WHAT YOU WILL DO -
a) In the spring-mass vibration text, what equation does the hint say to form in two-degree-of-freedom problems?
b) For every symbol that the spring-mass vibration text explains in words, give the symbol and what it stands for.

DOCUMENT TEXT -
Question

The equations of motion for a two degrees of freedom undamped spring-mass system are: \[ m \ddot{x}_1 + 2k x_1 - k x_2 = 0 \] \[ m \ddot{x}_2 - k x_1 + 2k x_2 = 0 \] where $m$ and $k$ represent mass and stiffness, respectively, in SI units. The larger of the two natural frequencies is given by: \[ \omega = \alpha \sqrt{\frac{k}{m}} \, \, \text{rad/s} \] The value of $\alpha$ is .............. (rounded off to 2 decimal places).

Hint:

In 2-DOF vibration problems, always form the characteristic equation $\det([K] - \omega^2 [M])=0$. The eigenvalues give $\omega^2$, and the higher root corresponds to the larger natural frequency.

Answer 1

Step 1: Write equations in matrix form.
The given system can be expressed as:
\[m \begin{bmatrix} \ddot{x}_1 \\ \ddot{x}_2 \end{bmatrix} + k \begin{bmatrix} 2 & -1 \\ -1 & 2 \end{bmatrix} \begin{bmatrix} x_1 \\ x_2 \end{bmatrix} = 0 \]

So, the mass and stiffness matrices are:
\[[M] = m \begin{bmatrix} 1 & 0 \\ 0 & 1 \end{bmatrix}, \quad [K] = k \begin{bmatrix} 2 & -1 \\ -1 & 2 \end{bmatrix} \]

Step 2: General eigenvalue problem.
We assume a solution of the form:
\[\mathbf{x}(t) = \mathbf{X} e^{i \omega t} \]
where $\mathbf{X} = \begin{bmatrix} X_1 \\ X_2 \end{bmatrix}$ is the mode shape vector and $\omega$ is the natural frequency.

SOURCE MATERIAL -

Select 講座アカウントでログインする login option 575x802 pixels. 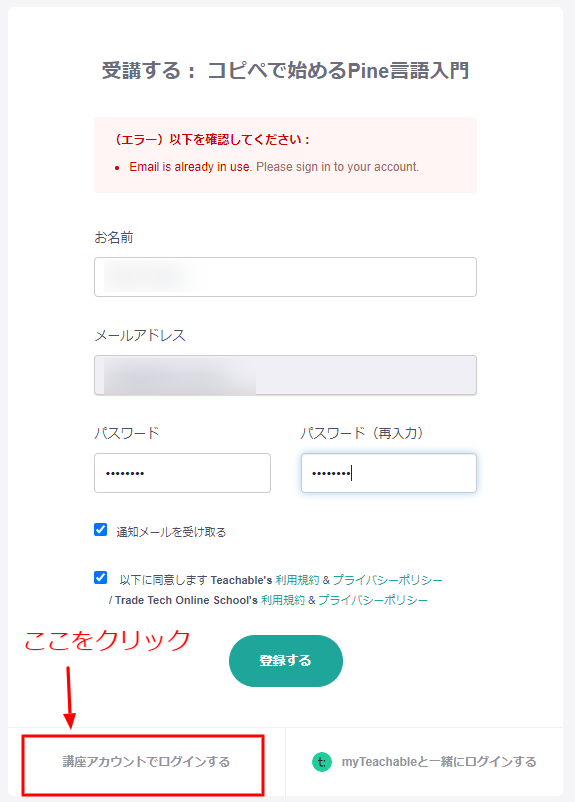click(146, 762)
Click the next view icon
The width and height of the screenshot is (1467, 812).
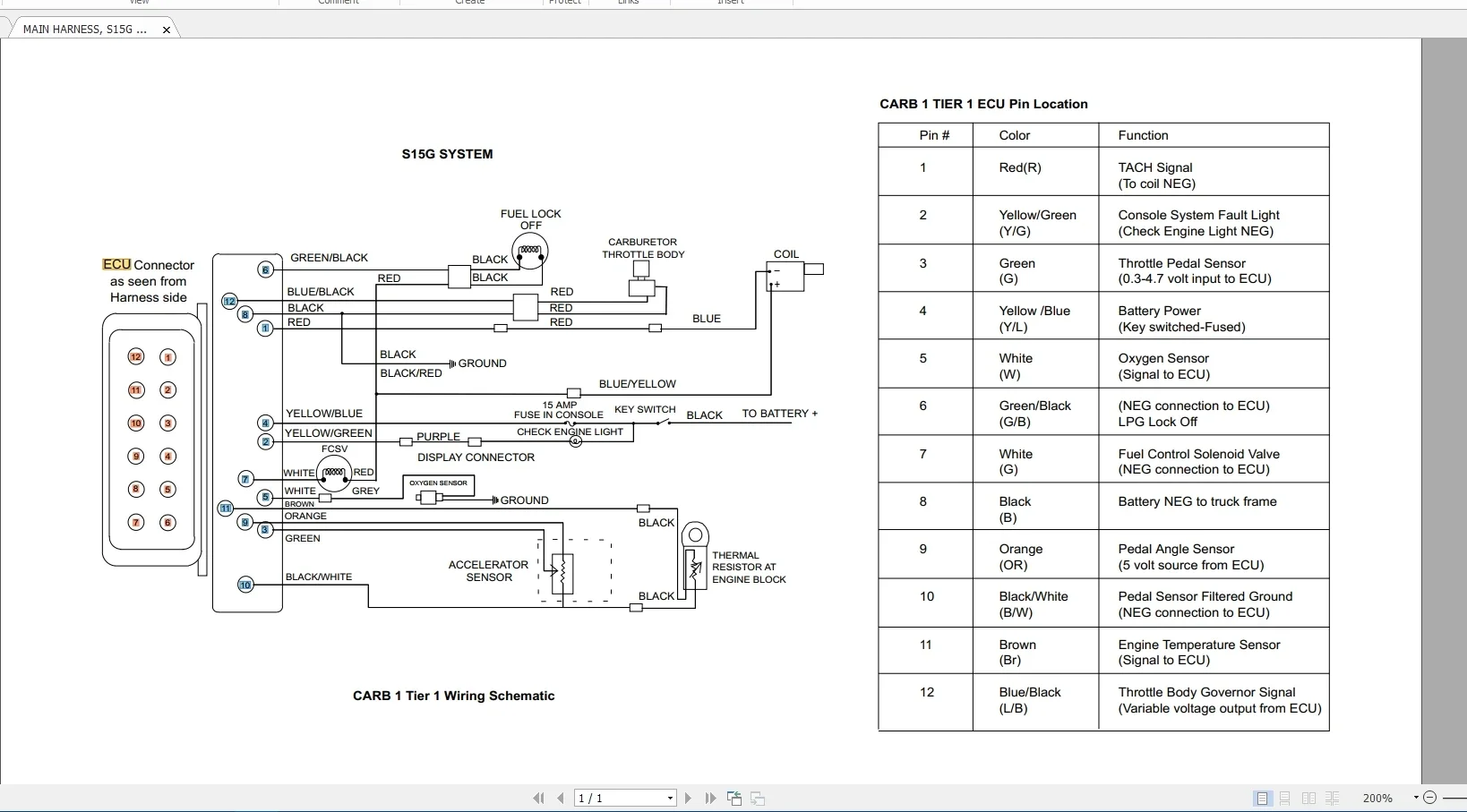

SOLUTIONS FOR EACH TASK -
a) The characteristic equation det([K] − ω²[M]) = 0.

b)
- m: mass
- k: stiffness
- [M]: mass matrix
- [K]: stiffness matrix
- X: mode shape vector
- ω: natural frequency